Ever wonder what we mean by all of those haircolor terms we use on social media? You’re in luck, as we’re about to explain them to you. In layman’s terms, of course!

It’s important to understand what you’re requesting when you discuss your desired color with your hairstylist. No matter how skilled your service provider is, it can be difficult to manage expectations when you’re not speaking the same language.

Haircolor Terms

Here’s a handy dandy list of some important haircolor descriptions to use when choosing your next color or consulting with your Get Dolled Up stylist.


Bronde is a dimensional mix between brunette and blonde, and is perfect for someone who wants to warm up their haircolor without going too bright. Deemed the classic “seasonless shade” of 2017 by InStyle Magazine, bronde fuses the two colors creating a sun-kissed and easy to maintain end result. Bronde is universally flattering and can be adjusted to best compliment your skin tone.


This trend is taking the hair industry by storm! Meant to mimic the subtle, dimensional color of a child, babylights are delicate highlights created using very fine slices of hair. Many guests even bring in pictures of their children for inspiration. It’s ideal for fine-haired guests who want to update their look while still looking natural. Although the initial appointment may take a bit more time than a traditional highlight, babylights are a low-maintenance approach to lightening. They grow out gradually and without distinct regrowth lines.


An oldie but a goodie, balayage is a more natural approach to a sombre, or ‘soft ombre.’ There are no distinct lines between the light and dark parts of the hair.
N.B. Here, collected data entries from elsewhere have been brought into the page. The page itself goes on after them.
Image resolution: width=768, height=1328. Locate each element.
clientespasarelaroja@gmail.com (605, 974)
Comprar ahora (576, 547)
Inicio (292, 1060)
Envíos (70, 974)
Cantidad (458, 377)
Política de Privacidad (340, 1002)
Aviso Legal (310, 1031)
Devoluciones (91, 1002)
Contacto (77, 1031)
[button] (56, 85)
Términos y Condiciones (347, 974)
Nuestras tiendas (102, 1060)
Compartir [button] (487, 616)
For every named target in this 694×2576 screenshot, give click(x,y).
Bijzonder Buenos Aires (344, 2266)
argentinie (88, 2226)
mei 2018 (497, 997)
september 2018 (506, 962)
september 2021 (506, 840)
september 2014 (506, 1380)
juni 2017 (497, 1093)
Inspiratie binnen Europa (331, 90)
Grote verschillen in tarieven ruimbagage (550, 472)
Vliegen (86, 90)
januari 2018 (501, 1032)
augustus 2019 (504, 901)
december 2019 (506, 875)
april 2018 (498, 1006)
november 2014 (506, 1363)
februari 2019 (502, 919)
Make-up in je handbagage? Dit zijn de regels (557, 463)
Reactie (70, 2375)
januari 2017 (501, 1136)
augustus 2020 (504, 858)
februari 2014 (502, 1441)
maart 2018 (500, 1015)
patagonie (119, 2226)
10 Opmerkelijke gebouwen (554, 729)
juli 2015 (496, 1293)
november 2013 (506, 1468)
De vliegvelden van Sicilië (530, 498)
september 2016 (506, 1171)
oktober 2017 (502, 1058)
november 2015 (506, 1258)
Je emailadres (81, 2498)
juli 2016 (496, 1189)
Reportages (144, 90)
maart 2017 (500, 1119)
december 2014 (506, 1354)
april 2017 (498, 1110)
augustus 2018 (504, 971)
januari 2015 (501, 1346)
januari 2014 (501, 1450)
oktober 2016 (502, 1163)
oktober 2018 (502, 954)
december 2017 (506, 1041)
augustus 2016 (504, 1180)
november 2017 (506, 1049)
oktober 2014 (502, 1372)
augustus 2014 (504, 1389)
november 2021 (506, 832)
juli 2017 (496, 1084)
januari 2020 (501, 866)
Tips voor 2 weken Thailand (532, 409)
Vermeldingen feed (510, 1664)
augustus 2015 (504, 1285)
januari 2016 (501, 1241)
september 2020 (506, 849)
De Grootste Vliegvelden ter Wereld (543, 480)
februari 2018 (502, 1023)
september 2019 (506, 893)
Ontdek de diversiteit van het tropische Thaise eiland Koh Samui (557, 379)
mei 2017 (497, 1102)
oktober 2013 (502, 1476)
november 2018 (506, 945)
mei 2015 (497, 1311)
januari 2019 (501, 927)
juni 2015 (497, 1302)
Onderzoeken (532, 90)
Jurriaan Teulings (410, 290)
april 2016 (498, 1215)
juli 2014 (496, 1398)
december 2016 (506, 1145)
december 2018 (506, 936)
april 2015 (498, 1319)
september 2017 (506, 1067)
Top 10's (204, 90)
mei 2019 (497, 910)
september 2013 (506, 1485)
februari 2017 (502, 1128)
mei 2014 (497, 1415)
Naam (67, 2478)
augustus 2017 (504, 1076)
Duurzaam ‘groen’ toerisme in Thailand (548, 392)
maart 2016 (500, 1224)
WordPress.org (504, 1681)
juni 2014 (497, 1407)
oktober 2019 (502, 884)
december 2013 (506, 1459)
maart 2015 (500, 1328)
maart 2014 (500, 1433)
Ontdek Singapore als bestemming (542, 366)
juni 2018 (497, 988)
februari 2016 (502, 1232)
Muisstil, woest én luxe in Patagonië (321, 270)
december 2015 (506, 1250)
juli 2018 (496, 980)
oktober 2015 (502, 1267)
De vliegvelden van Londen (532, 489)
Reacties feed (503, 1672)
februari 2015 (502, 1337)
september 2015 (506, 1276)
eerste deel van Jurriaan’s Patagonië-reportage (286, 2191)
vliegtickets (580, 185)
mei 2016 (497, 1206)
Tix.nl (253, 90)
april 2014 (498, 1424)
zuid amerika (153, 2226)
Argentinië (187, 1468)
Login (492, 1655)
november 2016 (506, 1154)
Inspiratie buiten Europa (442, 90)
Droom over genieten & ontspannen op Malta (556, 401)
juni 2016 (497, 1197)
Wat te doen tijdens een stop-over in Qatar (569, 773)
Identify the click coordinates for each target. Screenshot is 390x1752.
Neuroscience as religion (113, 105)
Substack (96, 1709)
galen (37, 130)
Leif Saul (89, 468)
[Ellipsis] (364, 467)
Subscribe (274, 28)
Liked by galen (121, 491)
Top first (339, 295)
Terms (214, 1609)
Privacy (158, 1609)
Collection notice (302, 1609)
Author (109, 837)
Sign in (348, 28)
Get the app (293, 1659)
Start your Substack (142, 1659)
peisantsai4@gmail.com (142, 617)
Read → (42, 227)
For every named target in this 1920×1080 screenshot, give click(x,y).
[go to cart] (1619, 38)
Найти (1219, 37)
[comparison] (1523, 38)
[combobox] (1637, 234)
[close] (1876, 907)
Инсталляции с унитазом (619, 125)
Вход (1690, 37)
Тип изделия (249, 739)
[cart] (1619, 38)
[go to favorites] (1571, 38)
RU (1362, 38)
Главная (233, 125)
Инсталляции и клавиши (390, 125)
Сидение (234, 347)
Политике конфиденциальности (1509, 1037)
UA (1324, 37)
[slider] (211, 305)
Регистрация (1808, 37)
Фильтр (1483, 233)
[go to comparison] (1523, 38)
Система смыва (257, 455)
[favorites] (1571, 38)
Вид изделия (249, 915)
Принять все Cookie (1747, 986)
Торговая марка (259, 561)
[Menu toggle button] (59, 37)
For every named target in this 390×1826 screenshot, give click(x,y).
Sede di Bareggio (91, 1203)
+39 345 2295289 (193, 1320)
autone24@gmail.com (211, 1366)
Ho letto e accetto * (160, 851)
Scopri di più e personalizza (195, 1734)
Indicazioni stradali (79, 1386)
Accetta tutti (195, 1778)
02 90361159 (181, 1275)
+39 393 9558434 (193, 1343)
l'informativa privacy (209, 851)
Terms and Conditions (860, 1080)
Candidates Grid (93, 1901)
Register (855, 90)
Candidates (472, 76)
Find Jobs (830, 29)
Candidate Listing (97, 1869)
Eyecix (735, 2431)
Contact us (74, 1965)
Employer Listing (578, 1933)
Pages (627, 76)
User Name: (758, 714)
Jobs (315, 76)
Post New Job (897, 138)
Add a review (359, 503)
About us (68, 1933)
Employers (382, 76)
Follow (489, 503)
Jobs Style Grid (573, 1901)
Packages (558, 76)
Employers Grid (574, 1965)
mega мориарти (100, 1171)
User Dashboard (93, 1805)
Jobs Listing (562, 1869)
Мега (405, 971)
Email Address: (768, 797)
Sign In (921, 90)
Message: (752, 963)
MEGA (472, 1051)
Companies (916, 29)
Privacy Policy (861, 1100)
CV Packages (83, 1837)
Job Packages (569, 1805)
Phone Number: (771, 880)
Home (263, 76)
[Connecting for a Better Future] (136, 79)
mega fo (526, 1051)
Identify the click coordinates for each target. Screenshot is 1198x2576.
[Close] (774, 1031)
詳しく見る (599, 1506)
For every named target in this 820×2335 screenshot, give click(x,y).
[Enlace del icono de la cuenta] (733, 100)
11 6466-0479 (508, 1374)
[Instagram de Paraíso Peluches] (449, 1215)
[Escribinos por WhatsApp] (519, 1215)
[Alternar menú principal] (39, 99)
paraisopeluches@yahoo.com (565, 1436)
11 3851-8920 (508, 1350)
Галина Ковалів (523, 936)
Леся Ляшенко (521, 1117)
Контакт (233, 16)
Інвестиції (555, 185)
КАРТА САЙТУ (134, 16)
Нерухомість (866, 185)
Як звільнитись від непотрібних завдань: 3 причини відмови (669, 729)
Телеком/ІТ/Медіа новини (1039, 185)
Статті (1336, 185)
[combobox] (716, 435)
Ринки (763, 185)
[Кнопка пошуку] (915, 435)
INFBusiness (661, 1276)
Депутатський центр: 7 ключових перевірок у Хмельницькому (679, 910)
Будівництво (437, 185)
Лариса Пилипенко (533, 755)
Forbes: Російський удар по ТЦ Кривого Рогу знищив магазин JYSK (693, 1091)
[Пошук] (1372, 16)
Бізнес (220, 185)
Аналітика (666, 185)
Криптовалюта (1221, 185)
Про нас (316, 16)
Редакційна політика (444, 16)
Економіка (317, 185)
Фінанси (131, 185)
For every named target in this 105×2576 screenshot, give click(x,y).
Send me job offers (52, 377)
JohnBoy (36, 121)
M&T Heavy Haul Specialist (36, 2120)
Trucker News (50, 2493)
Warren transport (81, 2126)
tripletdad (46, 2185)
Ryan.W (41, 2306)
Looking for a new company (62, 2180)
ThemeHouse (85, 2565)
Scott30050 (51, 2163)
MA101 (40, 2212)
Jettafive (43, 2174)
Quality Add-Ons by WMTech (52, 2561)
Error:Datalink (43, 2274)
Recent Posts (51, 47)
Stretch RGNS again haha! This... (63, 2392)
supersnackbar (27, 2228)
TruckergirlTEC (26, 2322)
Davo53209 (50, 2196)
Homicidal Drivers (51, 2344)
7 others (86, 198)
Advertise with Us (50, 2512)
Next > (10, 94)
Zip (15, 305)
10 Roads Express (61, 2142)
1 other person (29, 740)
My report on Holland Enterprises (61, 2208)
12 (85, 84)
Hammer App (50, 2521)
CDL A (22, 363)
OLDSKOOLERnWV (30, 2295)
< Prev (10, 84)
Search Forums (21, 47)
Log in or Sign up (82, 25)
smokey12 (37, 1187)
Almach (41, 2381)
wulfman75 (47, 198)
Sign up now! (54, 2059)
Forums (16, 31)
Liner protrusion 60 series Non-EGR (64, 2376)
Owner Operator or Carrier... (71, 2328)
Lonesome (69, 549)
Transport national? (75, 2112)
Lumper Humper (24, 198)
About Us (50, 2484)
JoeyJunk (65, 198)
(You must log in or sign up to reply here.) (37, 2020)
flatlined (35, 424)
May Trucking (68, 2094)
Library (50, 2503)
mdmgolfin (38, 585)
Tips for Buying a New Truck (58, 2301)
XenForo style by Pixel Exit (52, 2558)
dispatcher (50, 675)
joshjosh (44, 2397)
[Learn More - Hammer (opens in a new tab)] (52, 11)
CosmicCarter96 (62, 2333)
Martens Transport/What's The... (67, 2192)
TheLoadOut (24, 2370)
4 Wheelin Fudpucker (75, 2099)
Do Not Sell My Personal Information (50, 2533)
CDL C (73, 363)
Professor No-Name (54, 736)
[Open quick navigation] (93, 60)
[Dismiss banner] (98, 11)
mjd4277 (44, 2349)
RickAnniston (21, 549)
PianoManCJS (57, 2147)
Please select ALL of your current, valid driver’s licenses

Instead, you have a seamless blend of multiple colors. Balayage is derived from a French word that means ‘to paint.’ Our stylists strategically select slices of hair and hand paint them for a natural, sun-kissed look. The result is a graduated, multi-faceted color that is truly timeless.

Ombre and Sombre

The word “ombre” comes from “shadow” in French, and it is the transition of a light color to a darker color in the hair (dark at the root and much lighter at the ends). It is a more noticeable color change than balayage or sombre, and works fabulously on brunettes. It seems fairly easy to recreate this look using at home color…but trust us, it isn’t! Sombre is essentially a “softer” version of ombre (hence the S!). Your stylist would likely blend the lighter color at a higher point to create a more natural look.


Perhaps the most variable of techniques, colormelting can be utilized to create a variety of looks ranging from natural to striking in vivid, bright colors. Colormelting literally MELTS two or more colors together to create create a seamless look and eliminate harsh lines of demarcation. Stylists can use multiple shades of haircolor or toners to create this customized look. This technique “tricks” the eye into thinking that two or more colors could naturally flow and blend together.

All caught up on your stylist’s lingo? We hope so! We’re excited to talk shop with you at your next appointment. Feel free to bring in some pictures, too! We’re happy to show you the difference between these various styles.